(Or: If I Complain Loudly Enough, I Never Have to Build Anything)

Breaking news: I have discovered a highly efficient lifestyle strategy.

If I complain loudly enough about everything everyone else is doing, I never actually have to build anything myself.

Early indicators suggest this method is scalable, low-risk, and requires no maintenance.

This revelation came to me after watching someone use an AI prompt to generate a meme explaining that AI is destroying creativity.

For a moment I admired the elegance of it. It’s like protesting traffic while idling your car in the intersection. There is a symmetry there. A kind of performance art….


To be clear, this is not an argument about artificial intelligence. You can like it. You can distrust it. You can believe it will usher in a renaissance or summon mechanized doom. That’s not today’s broadcast.


Today’s broadcast concerns a more durable phenomenon: the modern art of being Against.

Being Against is efficient. It requires no prototype. It requires no budget. It does not require testing, iteration, staffing, or long-term upkeep. It has no customer service line.

It requires only a declarative sentence and reliable Wi-Fi.

“This is bad.”
“This is ruining everything.”
“This is killing creativity.”
“This is the end.”

Compelling language. Very decisive. No follow-up questions necessary.

In the case of our AI story, that decisiveness arrives courtesy of the very systems being condemned.

The remarkable thing is how frequently these declarations are delivered from devices built by automated logistics systems, posted on algorithmically curated platforms, amplified by recommendation engines, and corrected by predictive text systems that quietly collaborate in every sentence.

But we are not here to split hairs.

The broader issue is not hypocrisy. Hypocrisy is an old and durable human habit. The broader issue is intellectual laziness.

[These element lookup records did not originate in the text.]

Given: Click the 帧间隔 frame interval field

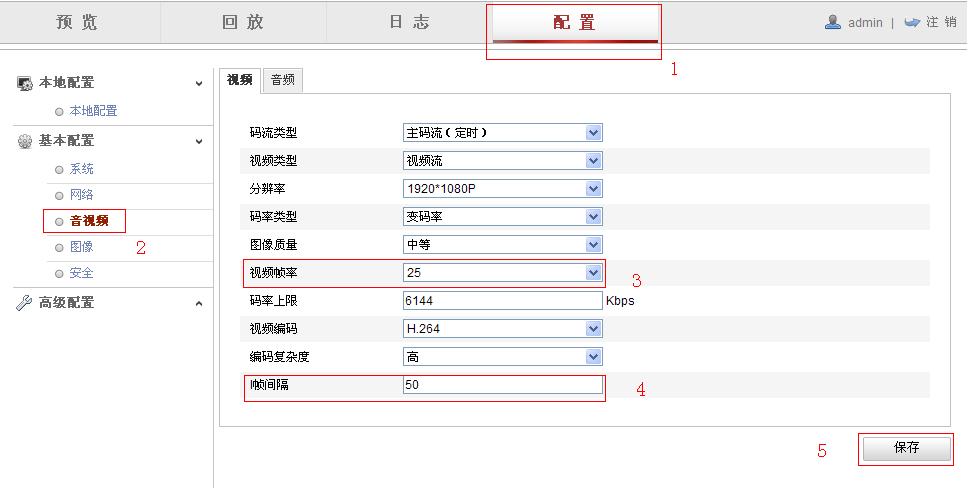Looking at the screenshot, I should [x=502, y=385].
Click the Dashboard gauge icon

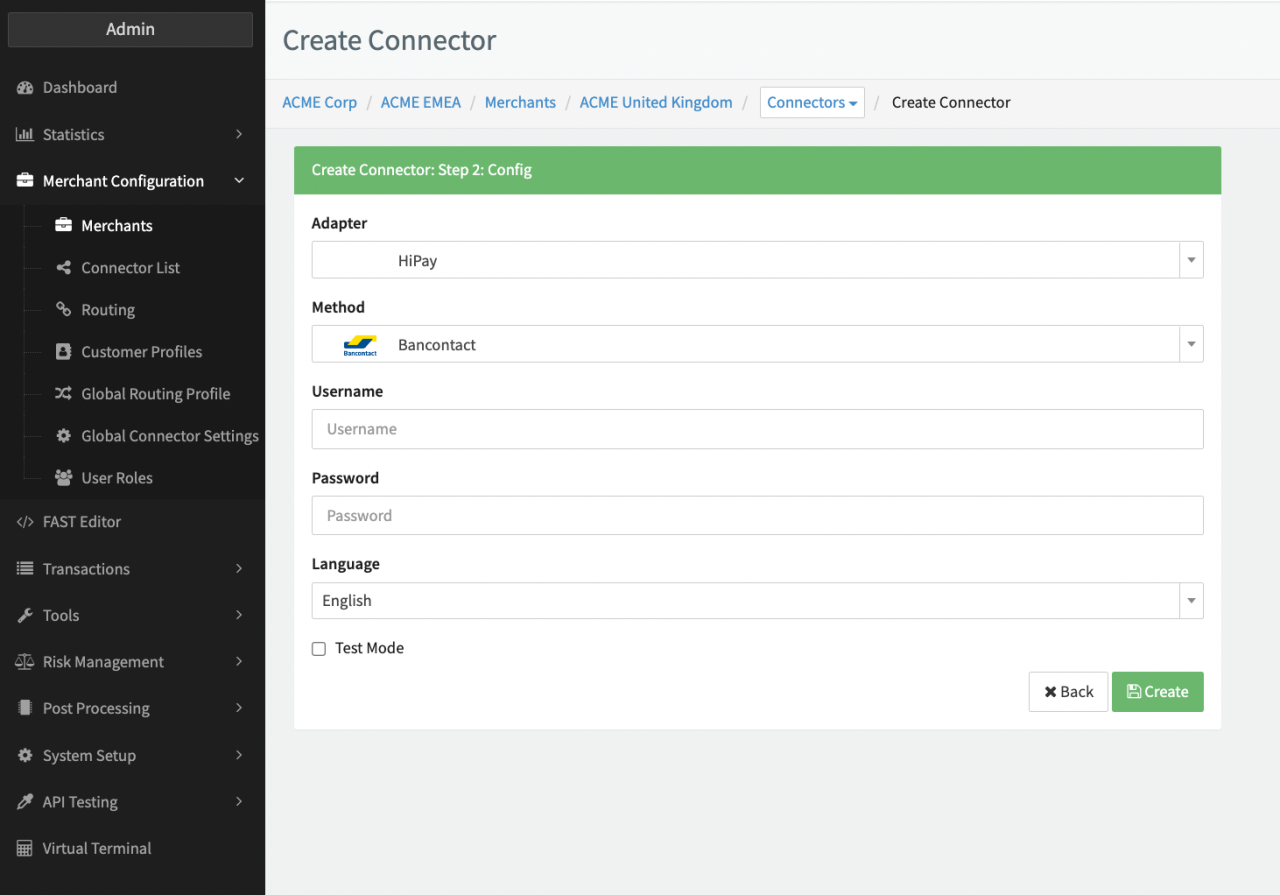(25, 88)
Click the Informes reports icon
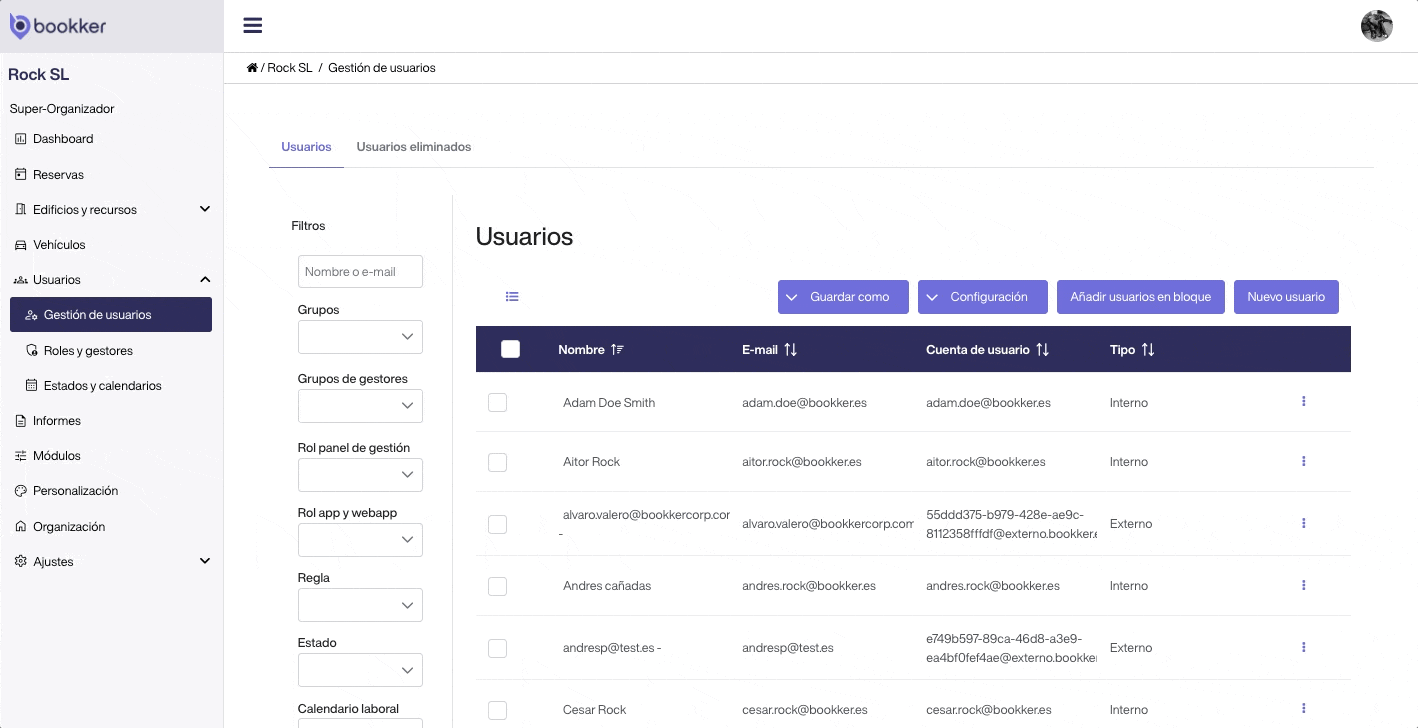This screenshot has width=1418, height=728. [21, 420]
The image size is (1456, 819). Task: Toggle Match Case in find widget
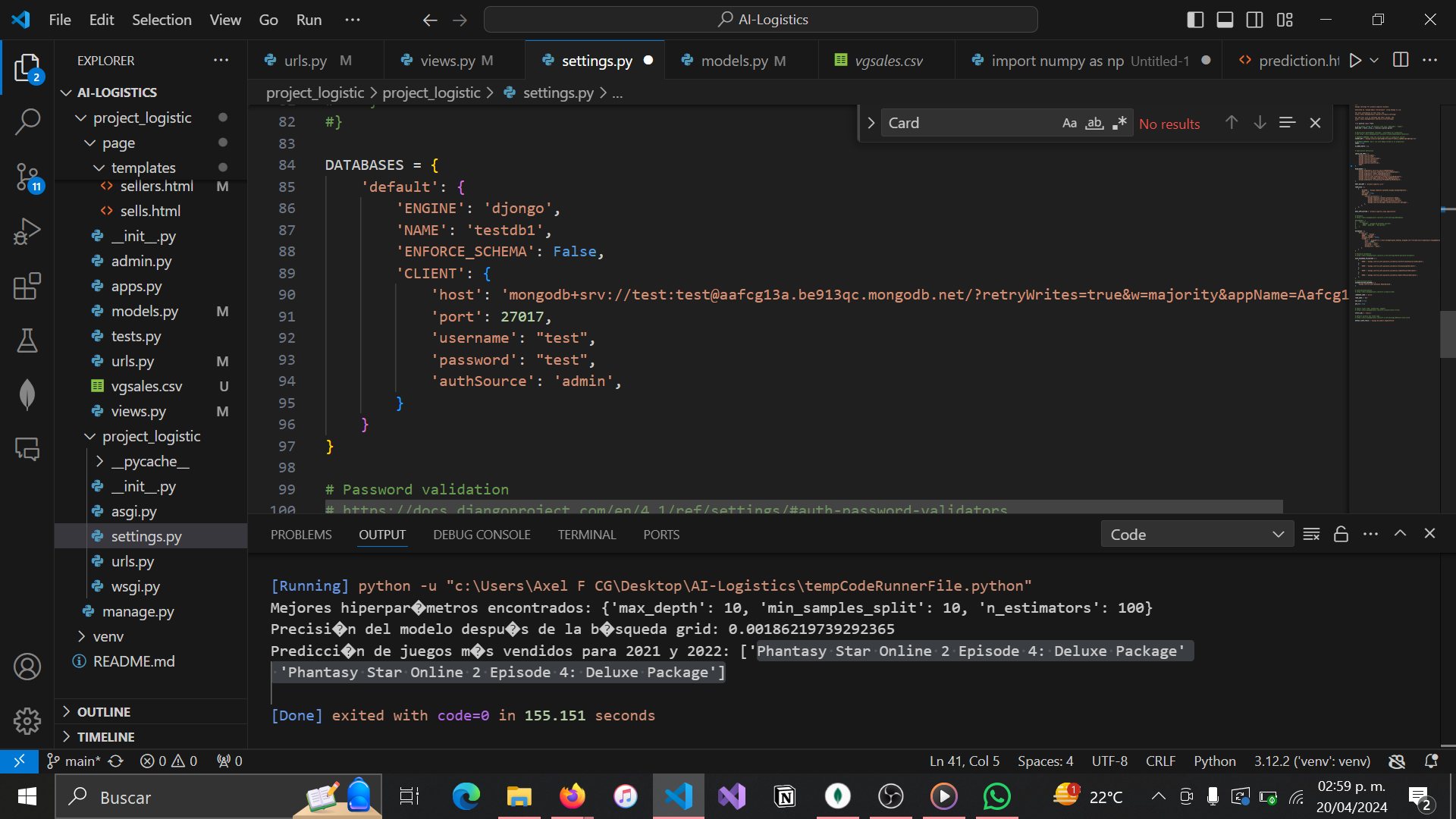click(x=1069, y=123)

If a person announces that a tool is corrosive, one might reasonably ask:
In what way?
Under what conditions?
Compared to what baseline?
What replaces it?
How do we transition?
Who absorbs the cost?

These questions are not hostile. They are simply the beginning of seriousness.

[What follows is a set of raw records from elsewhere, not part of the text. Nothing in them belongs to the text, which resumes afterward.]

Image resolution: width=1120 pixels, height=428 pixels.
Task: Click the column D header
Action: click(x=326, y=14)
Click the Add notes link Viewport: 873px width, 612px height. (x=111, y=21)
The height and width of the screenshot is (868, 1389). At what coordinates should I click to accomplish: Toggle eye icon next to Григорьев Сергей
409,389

Unfortunately, seriousness is labor-intensive.

It is far easier to issue a condemnation than to draft a replacement. It is far safer to critique than to construct. Construction can fail. Construction can embarrass you. Construction invites feedback.

Critique floats above all that, untouched.

And so we arrive at a curious modern dynamic: entire conversations conducted in the key of opposition. Entire identities constructed around what is rejected. Entire feeds populated by declarations of what must not be done.

There is, notably, less conversation about what should be done instead.

This is where the builder and the perpetual critic part ways.

The builder says:
Here is the attempt. It is flawed. Improve it.

The critic says:
This should not exist.

The builder risks being wrong.

The critic risks nothing.


Now, skepticism is healthy. Every technology deserves scrutiny. Every system deserves inspection. Some deserve dismantling. But dismantling without design is just theater.

If someone believes a tool diminishes creativity, excellent. Define creativity. Establish standards. Propose guardrails. Suggest alternative structures that preserve human agency while addressing the underlying need the tool was built to solve.

If someone believes a system threatens labor, good. Draft policy. Outline cooperative ownership models. Identify leverage points.

If someone sees a problem but cannot yet see a solution, there is still an honorable path: ask better questions. Invite collaboration. Admit uncertainty.

What does not qualify as participation is endless denunciation.

Opposition is easy. Replacement is hard.

There is prestige in being perpetually Against. It signals purity. It avoids compromise. It carries no maintenance burden. You never have to debug it. You never have to staff it. You never have to defend it when it meets reality.

But a culture run entirely by critics eventually produces nothing but commentary.

And commentary, while entertaining, does not build bridges, publish libraries, grow food, or fix code.

So here is the modest proposal from tonight’s broadcast:

If you object to something, articulate what improves it.

If you reject something, outline what replaces it.

If you cannot yet do either, ask questions until you can.

Otherwise, you may discover that what you are contributing is not insight — but volume.

And volume, despite widespread adoption, has never been a substitute for thought.

We now return you to your regularly scheduled programming, already optimized for engagement.